* Text excerpt
Laboratory Preparation of a Standard Solution (Page 4)

• Stage 1: Weigh accurately, transfer to beaker, dissolve in solvent
• Stage 2: Ensure all solid dissolves
• Stage 3: Transfer quantitatively to volumetric flask - wash beaker and transfer washings
• Stage 4: Add solvent until the bottom of the meniscus touches the calibration mark
• Stage 5: Stopper and shake to mix thoroughly

Precautions (Page 4)

• Clean glassware before use
• Wash solute from watch-glass to beaker
• Use distilled water (for quantitative transfer)

Worked Example (Page 5)

• Calculate the mass of sodium carbonate needed to prepare 250 mL of a 0.05 mol/L solution
• Steps:
  • Calculate moles by concentration * volume (0.0125 mol)
  • Use RFM of Na₂CO₃ (106 g/mol) to convert moles to grams (1.33 g Na₂CO₃)

* What you will do
Do the following three statements agree with the notes on preparing a standard solution? For each, answer yes or no and quote the deciding words from the notes.
1. After the solvent is added, the flask is stoppered and shaken to mix.
2. Solvent is added until the top of the meniscus touches the calibration mark.
3. The worked example calls for 2.65 g of sodium carbonate.

* Data provided

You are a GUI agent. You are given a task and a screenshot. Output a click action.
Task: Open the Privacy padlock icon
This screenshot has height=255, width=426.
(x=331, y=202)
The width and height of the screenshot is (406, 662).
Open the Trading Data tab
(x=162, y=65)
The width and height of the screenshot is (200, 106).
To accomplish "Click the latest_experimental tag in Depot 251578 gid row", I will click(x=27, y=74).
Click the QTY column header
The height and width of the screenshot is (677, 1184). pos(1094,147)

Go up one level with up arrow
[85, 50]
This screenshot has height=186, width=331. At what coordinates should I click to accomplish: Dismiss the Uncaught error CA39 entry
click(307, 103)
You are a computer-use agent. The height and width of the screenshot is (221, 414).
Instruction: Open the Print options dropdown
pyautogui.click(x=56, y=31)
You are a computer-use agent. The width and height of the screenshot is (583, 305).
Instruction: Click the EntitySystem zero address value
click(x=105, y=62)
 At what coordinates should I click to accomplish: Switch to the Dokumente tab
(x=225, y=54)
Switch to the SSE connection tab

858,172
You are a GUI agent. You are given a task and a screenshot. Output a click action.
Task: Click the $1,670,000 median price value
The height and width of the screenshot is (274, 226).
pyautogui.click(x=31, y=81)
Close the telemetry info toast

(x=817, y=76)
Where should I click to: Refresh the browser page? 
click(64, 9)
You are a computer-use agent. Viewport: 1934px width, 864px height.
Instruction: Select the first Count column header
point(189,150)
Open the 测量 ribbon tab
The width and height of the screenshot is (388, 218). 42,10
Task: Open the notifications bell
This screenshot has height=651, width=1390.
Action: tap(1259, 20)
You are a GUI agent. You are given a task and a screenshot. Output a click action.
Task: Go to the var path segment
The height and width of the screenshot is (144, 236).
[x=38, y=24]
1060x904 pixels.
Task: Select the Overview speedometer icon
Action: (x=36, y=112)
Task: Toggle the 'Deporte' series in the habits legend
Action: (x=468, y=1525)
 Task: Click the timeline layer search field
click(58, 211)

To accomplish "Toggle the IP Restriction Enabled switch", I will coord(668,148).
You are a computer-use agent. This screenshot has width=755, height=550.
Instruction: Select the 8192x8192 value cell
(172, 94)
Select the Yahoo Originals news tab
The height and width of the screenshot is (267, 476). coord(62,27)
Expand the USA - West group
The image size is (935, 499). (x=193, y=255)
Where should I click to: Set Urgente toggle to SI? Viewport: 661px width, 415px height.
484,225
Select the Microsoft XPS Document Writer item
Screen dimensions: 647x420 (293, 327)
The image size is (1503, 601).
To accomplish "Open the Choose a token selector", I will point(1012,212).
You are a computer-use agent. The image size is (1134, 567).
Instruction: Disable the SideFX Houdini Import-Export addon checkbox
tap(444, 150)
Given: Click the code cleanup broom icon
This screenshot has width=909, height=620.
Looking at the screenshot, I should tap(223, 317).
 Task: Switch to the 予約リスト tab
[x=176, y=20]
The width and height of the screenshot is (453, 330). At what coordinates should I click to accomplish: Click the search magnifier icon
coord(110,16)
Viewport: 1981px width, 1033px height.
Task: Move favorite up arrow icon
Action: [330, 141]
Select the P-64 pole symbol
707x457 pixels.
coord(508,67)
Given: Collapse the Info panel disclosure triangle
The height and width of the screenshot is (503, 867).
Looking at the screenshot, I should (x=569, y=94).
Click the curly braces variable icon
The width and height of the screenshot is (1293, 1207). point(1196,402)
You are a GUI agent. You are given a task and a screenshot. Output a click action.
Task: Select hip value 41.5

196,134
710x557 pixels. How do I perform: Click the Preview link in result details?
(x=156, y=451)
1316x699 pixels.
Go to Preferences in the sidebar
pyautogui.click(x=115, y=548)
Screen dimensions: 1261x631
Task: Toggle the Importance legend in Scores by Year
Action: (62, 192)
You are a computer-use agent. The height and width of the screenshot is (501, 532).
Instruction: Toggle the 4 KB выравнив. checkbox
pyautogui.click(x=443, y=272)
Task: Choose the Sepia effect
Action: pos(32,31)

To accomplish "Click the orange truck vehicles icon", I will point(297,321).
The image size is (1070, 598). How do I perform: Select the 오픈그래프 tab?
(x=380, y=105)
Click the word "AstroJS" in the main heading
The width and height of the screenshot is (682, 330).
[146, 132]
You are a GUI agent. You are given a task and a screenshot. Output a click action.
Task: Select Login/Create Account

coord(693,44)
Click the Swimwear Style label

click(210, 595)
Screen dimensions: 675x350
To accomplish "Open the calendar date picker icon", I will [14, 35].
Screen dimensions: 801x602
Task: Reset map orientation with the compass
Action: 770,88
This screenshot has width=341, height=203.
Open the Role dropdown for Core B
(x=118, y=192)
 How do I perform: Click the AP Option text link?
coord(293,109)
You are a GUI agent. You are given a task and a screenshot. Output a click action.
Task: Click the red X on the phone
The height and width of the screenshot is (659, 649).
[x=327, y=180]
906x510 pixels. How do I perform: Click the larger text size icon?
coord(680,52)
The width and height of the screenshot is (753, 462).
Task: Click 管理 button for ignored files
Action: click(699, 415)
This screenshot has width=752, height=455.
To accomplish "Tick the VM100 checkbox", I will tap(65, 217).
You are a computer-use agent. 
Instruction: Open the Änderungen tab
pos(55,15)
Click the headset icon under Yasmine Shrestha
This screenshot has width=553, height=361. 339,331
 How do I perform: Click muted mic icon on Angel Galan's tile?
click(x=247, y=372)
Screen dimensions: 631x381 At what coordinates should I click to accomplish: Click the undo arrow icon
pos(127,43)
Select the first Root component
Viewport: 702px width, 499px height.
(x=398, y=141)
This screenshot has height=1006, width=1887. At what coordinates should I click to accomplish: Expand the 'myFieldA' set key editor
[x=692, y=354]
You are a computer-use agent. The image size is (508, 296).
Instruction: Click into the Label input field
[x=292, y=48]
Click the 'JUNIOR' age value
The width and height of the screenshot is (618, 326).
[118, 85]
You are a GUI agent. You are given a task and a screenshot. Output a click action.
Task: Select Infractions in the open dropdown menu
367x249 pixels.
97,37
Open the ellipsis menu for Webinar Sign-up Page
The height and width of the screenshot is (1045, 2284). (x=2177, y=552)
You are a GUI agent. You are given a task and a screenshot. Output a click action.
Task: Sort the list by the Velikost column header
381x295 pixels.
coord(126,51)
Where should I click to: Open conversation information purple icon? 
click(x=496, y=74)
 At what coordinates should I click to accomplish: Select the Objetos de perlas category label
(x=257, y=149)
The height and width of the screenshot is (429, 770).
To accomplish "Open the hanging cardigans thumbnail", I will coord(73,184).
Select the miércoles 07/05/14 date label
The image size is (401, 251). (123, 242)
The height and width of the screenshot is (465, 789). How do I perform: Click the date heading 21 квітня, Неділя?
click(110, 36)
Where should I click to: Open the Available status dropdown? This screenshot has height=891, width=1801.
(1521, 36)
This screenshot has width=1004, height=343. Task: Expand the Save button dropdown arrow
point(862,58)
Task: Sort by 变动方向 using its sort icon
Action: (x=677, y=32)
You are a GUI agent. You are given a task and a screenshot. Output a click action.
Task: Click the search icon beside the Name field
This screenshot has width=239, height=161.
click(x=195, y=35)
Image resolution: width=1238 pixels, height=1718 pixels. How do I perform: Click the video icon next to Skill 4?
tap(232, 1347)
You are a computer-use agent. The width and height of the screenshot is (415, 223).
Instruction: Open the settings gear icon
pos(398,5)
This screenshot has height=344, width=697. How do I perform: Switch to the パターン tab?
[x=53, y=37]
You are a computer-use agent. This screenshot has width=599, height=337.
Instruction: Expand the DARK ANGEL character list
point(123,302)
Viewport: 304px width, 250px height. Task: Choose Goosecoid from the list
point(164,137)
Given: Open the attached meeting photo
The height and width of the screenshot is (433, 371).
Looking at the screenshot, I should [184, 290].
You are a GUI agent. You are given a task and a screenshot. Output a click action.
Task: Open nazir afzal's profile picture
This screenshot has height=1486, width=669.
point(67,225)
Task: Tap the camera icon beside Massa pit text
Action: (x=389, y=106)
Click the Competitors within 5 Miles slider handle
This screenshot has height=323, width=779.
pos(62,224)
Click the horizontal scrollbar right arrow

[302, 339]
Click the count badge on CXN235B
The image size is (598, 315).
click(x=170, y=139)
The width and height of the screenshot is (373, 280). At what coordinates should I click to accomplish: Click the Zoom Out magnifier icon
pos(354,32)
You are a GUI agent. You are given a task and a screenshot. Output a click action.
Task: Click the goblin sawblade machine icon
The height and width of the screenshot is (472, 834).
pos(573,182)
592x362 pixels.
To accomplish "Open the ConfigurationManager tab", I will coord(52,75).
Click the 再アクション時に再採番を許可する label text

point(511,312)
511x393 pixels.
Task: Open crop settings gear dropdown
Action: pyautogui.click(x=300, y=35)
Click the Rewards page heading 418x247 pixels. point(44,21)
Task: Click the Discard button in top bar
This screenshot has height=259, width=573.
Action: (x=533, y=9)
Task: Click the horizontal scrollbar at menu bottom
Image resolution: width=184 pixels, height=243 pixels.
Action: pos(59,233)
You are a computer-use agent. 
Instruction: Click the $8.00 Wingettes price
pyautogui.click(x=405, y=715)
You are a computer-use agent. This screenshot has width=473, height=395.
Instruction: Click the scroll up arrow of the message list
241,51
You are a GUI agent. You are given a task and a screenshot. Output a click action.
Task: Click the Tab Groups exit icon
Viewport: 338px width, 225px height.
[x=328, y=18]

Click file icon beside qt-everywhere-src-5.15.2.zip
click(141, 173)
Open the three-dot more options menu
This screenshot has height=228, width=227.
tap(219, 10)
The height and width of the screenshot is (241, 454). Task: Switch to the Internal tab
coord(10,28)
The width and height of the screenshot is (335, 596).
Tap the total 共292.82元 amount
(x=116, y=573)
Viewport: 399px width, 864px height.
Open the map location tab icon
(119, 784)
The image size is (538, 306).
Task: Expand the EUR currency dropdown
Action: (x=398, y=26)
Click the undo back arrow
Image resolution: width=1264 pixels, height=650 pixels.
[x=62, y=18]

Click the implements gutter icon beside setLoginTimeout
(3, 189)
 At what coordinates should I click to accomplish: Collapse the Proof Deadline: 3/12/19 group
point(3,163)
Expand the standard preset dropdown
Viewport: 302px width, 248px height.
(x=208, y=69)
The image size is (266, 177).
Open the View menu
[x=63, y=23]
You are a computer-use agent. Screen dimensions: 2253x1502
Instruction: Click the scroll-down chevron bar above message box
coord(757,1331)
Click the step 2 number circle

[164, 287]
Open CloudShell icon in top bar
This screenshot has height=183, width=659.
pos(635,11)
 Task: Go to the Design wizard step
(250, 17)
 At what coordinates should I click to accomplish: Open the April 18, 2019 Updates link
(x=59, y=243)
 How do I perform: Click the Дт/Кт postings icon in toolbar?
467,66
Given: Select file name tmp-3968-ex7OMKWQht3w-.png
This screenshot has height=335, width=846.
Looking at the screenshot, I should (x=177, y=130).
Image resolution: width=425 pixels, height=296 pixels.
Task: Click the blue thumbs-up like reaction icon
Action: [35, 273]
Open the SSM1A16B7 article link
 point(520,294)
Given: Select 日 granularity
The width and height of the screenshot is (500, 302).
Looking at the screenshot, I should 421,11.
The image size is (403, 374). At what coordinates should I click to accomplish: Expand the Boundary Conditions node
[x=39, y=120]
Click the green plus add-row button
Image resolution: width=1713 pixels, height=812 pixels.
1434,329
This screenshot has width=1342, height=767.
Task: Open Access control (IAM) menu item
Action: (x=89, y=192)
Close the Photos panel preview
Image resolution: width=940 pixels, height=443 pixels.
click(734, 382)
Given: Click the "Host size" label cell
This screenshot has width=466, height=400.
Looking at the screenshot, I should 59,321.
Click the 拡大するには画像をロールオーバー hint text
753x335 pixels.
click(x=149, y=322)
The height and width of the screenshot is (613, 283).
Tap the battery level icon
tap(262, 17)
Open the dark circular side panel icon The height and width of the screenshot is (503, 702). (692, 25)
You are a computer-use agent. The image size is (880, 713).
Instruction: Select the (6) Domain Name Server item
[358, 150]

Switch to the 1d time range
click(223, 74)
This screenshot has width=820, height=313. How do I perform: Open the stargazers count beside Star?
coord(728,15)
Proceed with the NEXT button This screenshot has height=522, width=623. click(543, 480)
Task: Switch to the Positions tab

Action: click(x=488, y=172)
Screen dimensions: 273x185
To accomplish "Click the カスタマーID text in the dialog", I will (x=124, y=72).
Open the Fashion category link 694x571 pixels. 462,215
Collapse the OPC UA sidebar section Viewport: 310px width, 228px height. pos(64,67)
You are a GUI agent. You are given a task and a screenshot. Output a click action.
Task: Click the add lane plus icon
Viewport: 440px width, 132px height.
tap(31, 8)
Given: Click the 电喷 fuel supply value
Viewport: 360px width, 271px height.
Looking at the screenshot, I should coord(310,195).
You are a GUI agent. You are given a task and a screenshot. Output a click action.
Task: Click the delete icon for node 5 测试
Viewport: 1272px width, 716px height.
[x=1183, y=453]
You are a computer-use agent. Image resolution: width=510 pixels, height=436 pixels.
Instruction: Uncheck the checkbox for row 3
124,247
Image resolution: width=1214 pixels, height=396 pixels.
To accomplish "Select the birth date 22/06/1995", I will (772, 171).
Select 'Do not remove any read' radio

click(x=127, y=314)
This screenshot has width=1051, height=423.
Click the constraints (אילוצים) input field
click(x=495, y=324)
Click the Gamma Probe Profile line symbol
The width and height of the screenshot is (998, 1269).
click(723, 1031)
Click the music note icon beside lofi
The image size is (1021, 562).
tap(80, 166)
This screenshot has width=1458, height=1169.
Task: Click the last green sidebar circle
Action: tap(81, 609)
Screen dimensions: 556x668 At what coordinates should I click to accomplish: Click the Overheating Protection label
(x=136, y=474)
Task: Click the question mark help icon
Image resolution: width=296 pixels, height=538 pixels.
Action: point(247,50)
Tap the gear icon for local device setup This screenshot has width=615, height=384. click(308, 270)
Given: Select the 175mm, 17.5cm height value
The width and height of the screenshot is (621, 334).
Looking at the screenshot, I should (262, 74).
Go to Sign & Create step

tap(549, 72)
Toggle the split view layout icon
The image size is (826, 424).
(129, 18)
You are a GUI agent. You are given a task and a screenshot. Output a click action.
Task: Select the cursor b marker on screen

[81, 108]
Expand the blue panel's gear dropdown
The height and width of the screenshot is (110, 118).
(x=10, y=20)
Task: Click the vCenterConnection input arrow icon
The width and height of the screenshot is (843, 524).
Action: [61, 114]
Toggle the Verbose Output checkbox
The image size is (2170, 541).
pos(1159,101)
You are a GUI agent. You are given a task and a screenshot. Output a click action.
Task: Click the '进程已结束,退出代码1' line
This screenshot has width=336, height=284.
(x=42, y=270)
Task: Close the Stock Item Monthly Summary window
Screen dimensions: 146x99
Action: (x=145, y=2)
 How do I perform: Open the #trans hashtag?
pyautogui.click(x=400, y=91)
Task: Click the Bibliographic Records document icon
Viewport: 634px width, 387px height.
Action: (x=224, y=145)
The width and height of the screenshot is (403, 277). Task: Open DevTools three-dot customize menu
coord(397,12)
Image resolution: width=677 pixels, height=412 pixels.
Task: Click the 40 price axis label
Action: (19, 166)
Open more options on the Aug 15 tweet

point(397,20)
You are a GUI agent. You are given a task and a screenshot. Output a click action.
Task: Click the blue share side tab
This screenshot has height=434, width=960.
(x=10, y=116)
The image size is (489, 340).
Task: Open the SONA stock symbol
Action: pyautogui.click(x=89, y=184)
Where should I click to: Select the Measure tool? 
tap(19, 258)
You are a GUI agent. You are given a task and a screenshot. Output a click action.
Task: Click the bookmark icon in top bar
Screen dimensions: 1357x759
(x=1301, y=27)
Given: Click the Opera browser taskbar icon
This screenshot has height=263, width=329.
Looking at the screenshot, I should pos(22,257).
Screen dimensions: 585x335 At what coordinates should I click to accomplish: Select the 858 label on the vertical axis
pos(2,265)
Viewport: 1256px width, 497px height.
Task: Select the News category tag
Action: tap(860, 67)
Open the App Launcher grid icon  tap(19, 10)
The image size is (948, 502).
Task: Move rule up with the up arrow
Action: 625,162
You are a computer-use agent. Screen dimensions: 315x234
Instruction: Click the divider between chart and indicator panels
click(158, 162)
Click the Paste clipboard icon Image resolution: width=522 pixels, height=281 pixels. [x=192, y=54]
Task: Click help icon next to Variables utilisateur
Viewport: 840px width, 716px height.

* Expected answer
1. Yes: "Stopper and shake to mix thoroughly"
2. No: "Add solvent until the bottom of the meniscus touches the calibration mark"
3. No: "1.33 g Na₂CO₃"